Aim of the exercise » Return all lines of the data in which the string "screenshot" occurs.

○ ○ ○

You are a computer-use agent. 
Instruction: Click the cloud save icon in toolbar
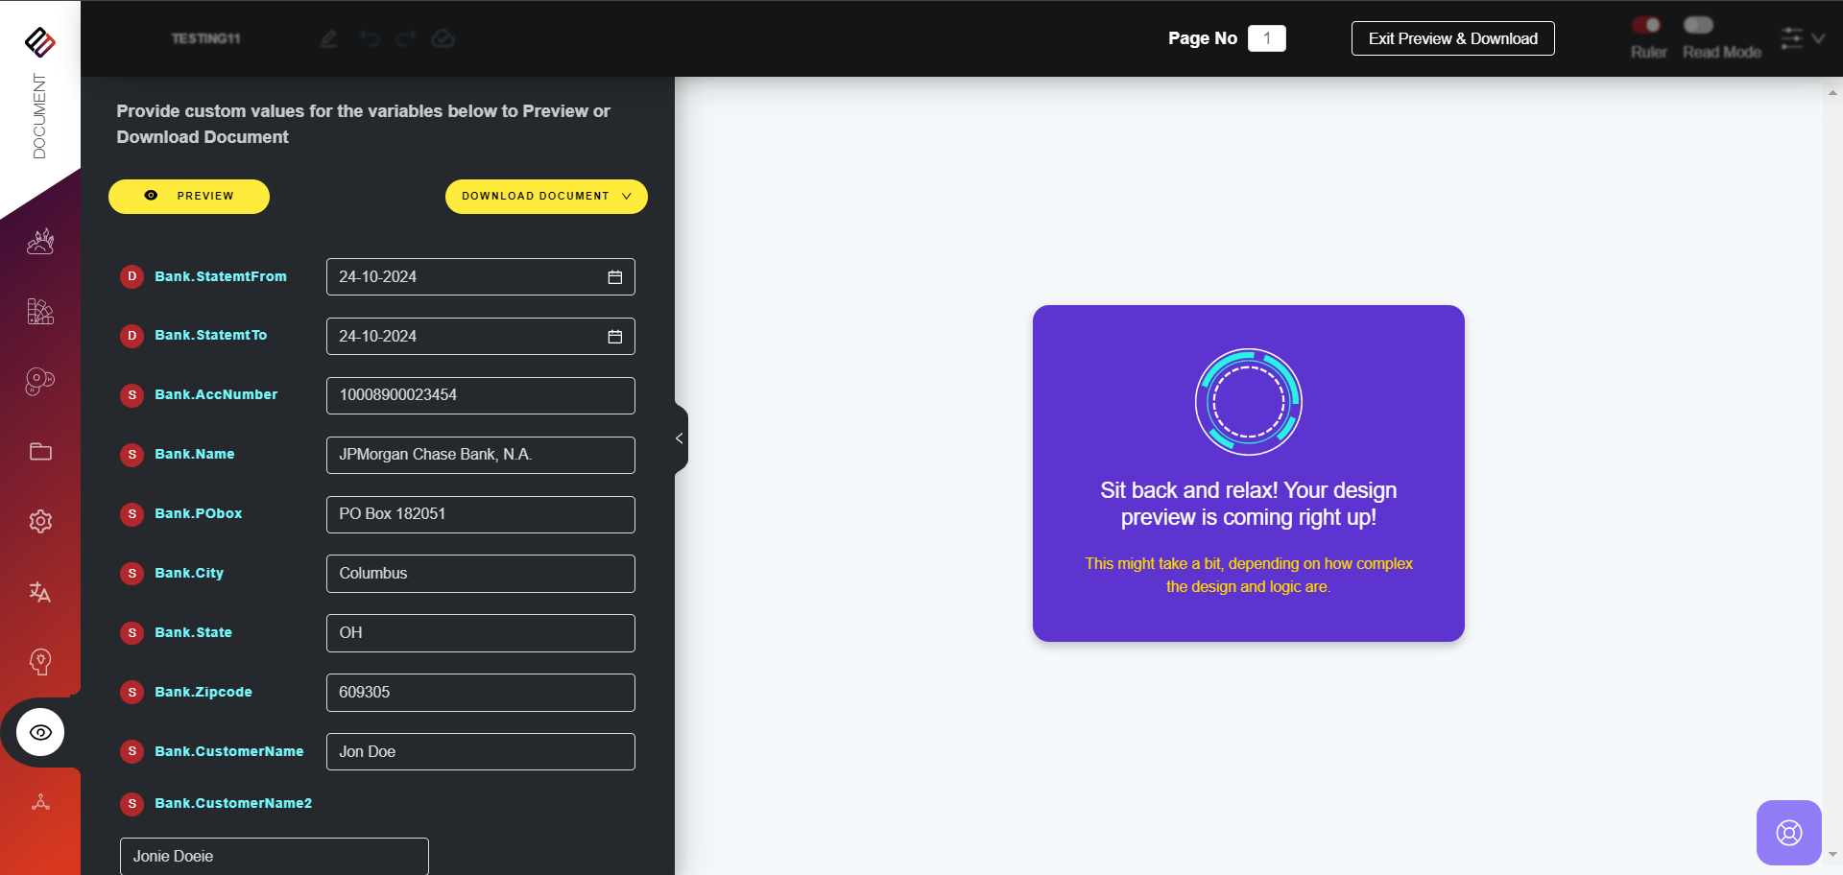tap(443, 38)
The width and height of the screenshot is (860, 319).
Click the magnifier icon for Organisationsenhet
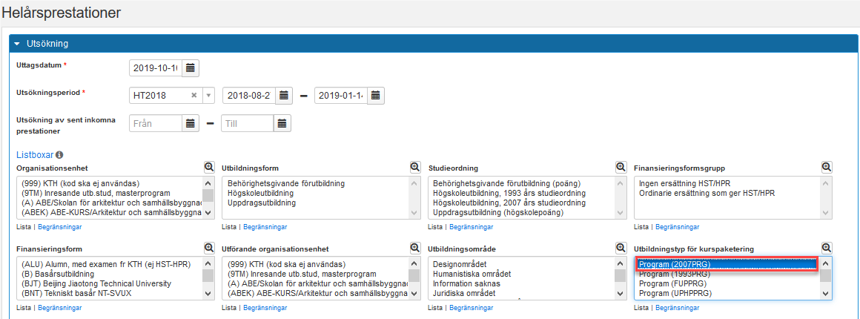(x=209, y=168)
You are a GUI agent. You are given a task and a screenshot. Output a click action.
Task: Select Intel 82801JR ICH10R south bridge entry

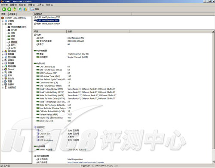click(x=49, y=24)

○ ○ ○

Solution to the problem »
The width and height of the screenshot is (860, 319).
You are a GUI agent. You are given a task and a screenshot. Output a click action.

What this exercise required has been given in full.